When relevance is a function of how much of the document matches the search, a minimal document that includes the term will always be ranked very highly. As an example, consider four example documents. The first is an encyclopedia article about cats. It mentions cats a number of times as it explains various facts about cats in biology, history, and other fields. The second is an encyclopedia article about catnip. It contains biological and historical information, and includes the interest of cats in passing. The third is a dictionary entry for cat. It notes that a cat is an endothermic quadruped and includes other meanings of the word cat as well. The fourth is a dictionary entry for catnip. It is ten words long, and “cat” is one of those words.

When we rank these items for a search for “cat”, the encyclopedia articles will be ranked sensibly because the catnip article matches with less of its content than the cat article.

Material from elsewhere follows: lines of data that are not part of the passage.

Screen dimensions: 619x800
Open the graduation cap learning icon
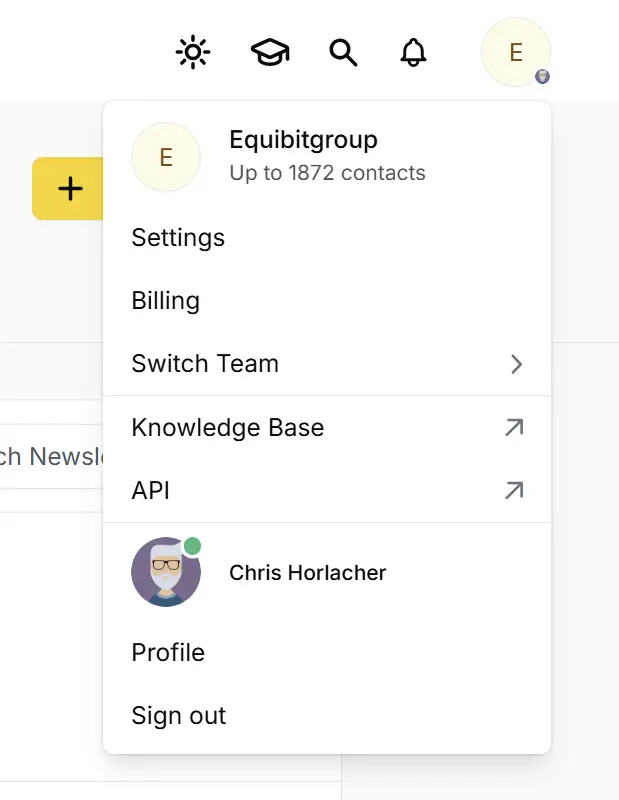tap(270, 52)
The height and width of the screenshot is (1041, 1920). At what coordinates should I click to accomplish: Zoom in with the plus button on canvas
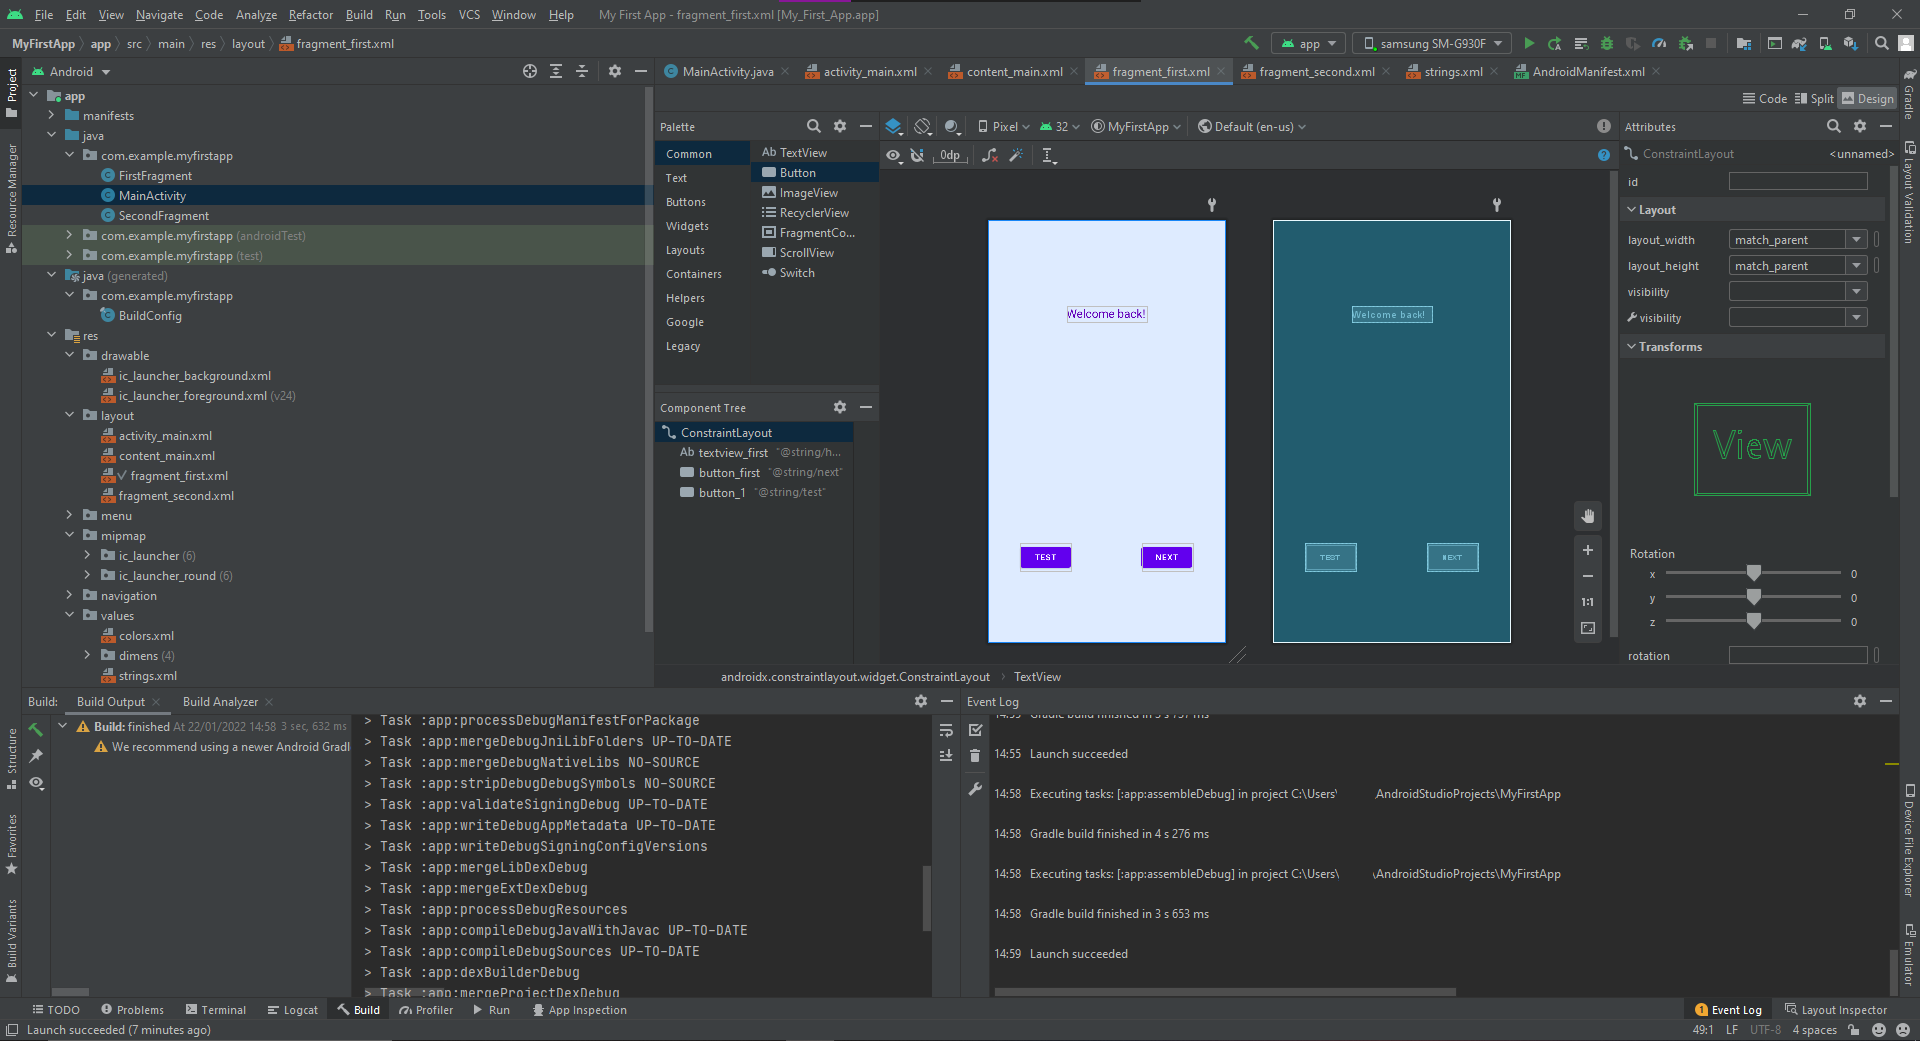click(x=1587, y=550)
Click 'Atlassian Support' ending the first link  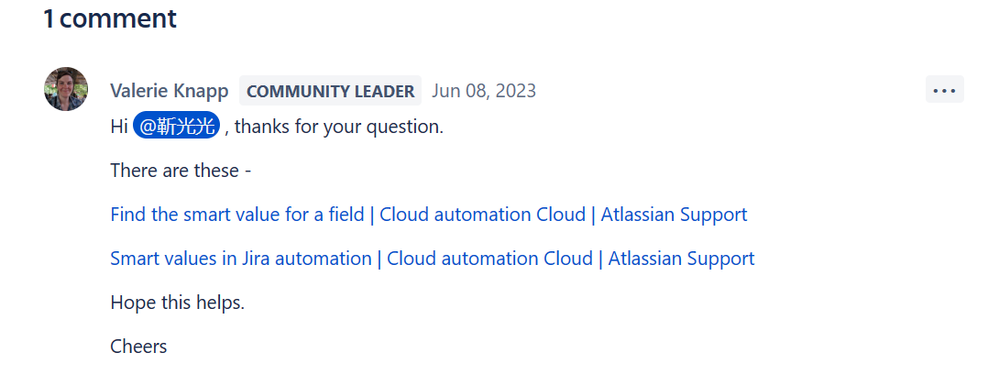[674, 215]
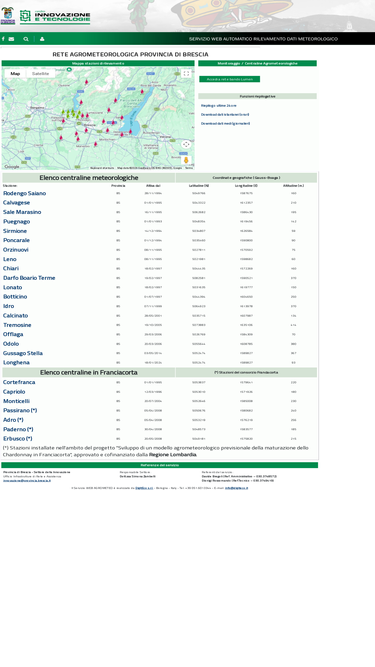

But the search matches 10% of the catnip definition, so that will be ranked more highly than anything else. The user will be confused to have the site assume that “catnip” is more relevant than “cat” itself.

So how do we fix this? There are a few options, and which one makes sense will vary by situation. The simplest is to simply make sure titles are weighted much more heavily than other text. This works for most cases, but depending on the technology, may not sufficiently distinguish between items such as “Cat (mammal)” and “Cat-nap”. A similar option is to do a title-specific search and return those results first. This has some of the same weaknesses as the weighting solution, and adds to the request time for the search, but it’s usually helpful. In some cases, it may be necessary to have the system order the results after retrieving them from the search engine. In one of our systems, we have code that post-processes quicksearch results to prioritize exact matches, then matches beginning with the search term, then matches that merely contain it. Each group is alphabetized to remove any vagaries of the relevance system. This is an extreme case, but not an impossible one.

Hopefully you’ll never have this problem. But if you do, I hope I’ve provided you some assistance in understanding it and dealing with it.

Tags: let's find cats, ranking, search, solr,

One Response to “The “dictionary problem” in search ranking”

  1. Bobby

    Very nice write up Marc. How do other technologies such as MarkLogic handle prioritization of exact matches vs stemming?